▶ _Work to complete_:
Return, word for word, only the lines of the data below that lie between the line with "Identify the click" and the line with "[region] (206, 2228)", those two lines included.

▶ _Data to process_:
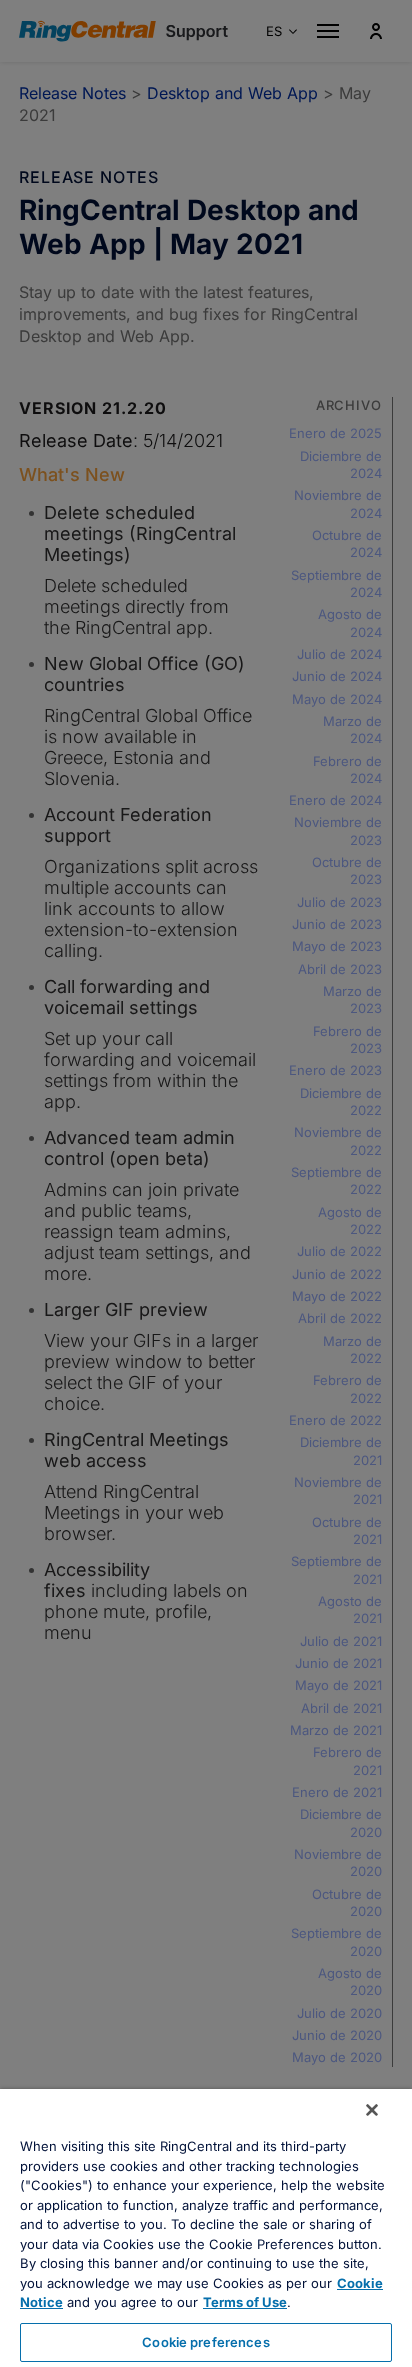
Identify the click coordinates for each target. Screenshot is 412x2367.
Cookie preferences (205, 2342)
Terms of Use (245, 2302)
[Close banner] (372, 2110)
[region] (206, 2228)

...

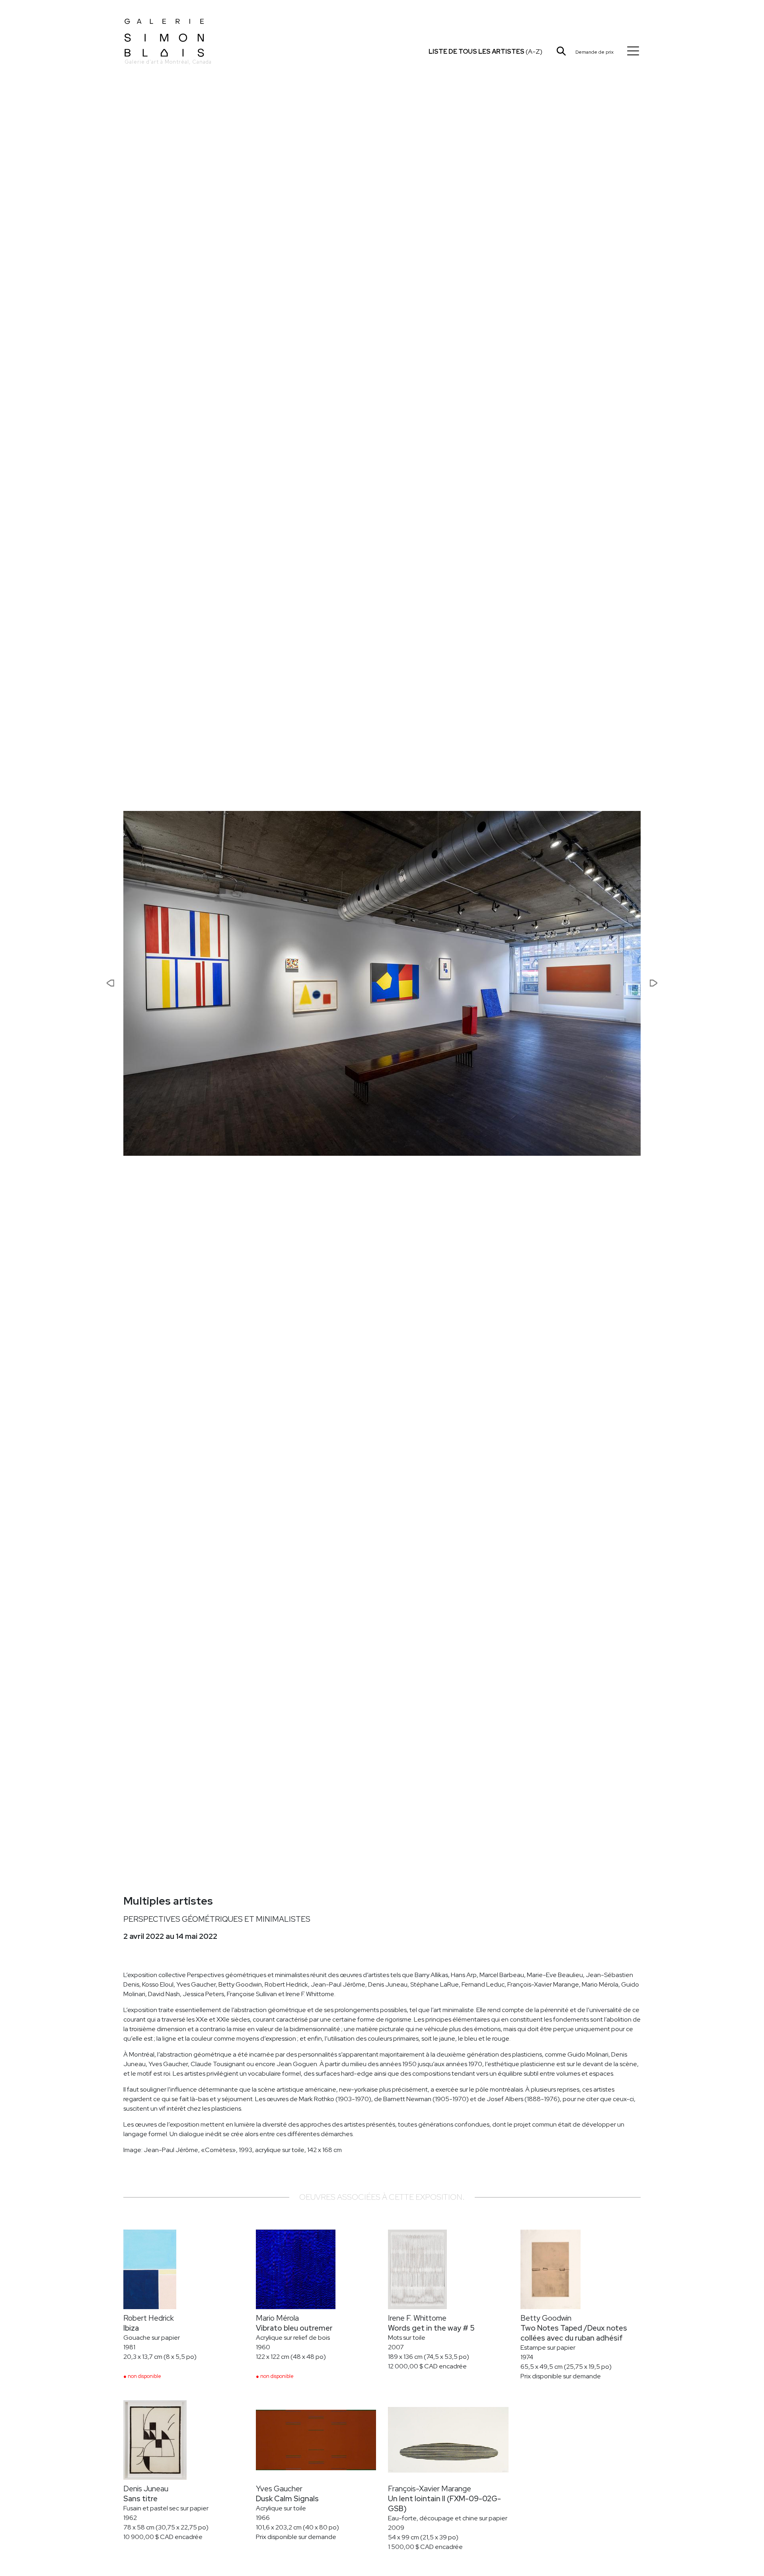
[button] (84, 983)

---

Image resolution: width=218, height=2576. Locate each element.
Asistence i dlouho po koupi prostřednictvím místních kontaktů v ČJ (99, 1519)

▶ _The answer_:
Identify the click coordinates for each target. Screenshot is 412x2367.
Cookie preferences (205, 2342)
Terms of Use (245, 2302)
[Close banner] (372, 2110)
[region] (206, 2228)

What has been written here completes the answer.